Zac Posen peaked with his debut in 2001. It really does not get better for him than in those first years when he had the biggest models in his show and was featured routinely in mainstream media, huge shows like SATC and all over the pages of Vogue every single month. He was Anna Wintour's 'golden boy'. Proenza Schouler were close behind. Like most designers/models/anything Anna Wintour overhypes, they benefitted from her 'absolutism' in fashion and the monopoly of Vogue. Social media is a new form of media but media was no less aggressive then, just more authoritarian because even if you scratched your head wondering why something clearly subpar was being pushed down your throat, you thought you were alone. I think many consumers who supported these labels because they were Vogue-approved would not have been able to give a compelling, detailed answer at the time on
why they were great and deserving of sky-rocketing success.
Christopher Kane was essentially the same but in London and for the late 00s.
What all of these 3 have in common (which gained them a lot of criticism at the time), is that they were extremely limited, borderline fraudulent designers. They were skirts and dresses labels that anchored their entire success on simply changing the theme/color/texture of the same pieces. Kane was the worst at it and also the best example. From his debut in the summer of 2006, he comfortably relied on the hype, presenting essentially the same collection and it's not until 8 years (!!) later, for fall of 2014, when he creates a more cohesive collection but by the time, it was too little too late, and attention had already waned.

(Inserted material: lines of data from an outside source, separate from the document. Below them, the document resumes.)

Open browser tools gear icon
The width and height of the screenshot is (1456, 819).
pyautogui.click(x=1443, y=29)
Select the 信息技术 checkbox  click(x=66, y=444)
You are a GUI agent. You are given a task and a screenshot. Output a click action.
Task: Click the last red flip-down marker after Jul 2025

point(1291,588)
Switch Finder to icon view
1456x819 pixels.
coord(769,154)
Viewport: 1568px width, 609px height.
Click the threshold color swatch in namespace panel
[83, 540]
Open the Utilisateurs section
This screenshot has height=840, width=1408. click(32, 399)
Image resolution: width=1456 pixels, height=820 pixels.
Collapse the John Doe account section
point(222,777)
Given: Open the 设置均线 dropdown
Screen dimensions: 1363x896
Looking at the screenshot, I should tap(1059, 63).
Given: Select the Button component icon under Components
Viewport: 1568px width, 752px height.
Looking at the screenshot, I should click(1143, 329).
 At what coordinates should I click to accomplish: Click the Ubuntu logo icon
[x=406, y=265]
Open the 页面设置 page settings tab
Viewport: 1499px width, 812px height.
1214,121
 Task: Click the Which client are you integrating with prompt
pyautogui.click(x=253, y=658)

When you're this limited and rely on costume-y themes that embody popular trends that speak to the youth of the time, you inevitably confine yourself to generational appeal and generations always repel what the previous generation worshipped so that's their death sentence.
Off-White and Vetements were founded over a decade later in 2014, as social media and influencers are on the rise. We're only a decade after their foundation and just like Posen and Kane in 2014, they're already irrelevant (Vetements) or on their way with no return (OW), and probably scrambling, but it's too late for them to break out of the cage they built for themselves.. even if they did try to present more than just streetwear and suddenly came up with, say, a collection of perfectly tailored trousers or timeless shirts (lol), they represent a generation of tumblr and whatnot, things will just never be as good as they were for them in 2015 no matter who is the genius behind their social media because each generation is composed by different information, vocabulary and ambitions and most of all, a need to distinguish themselves from the previous one and social media (or any form of media) is not stronger than that.
.. and RO is everything but a young label. Same wave that brought Miguel Adrover and reliant on the same market that consumed Carol Christian Poell. More niche/word-of-mouth with still no need of Vogue nor SM. RO is kind of a joke now but he was not a one-trick pony or presenting the same sweatshirt or skirt with different colors, and he built a solid business, that's why he endures and why despite his ridiculousness and horniness taking the wheel of his shows these days, his label will most likely outlive Off-White.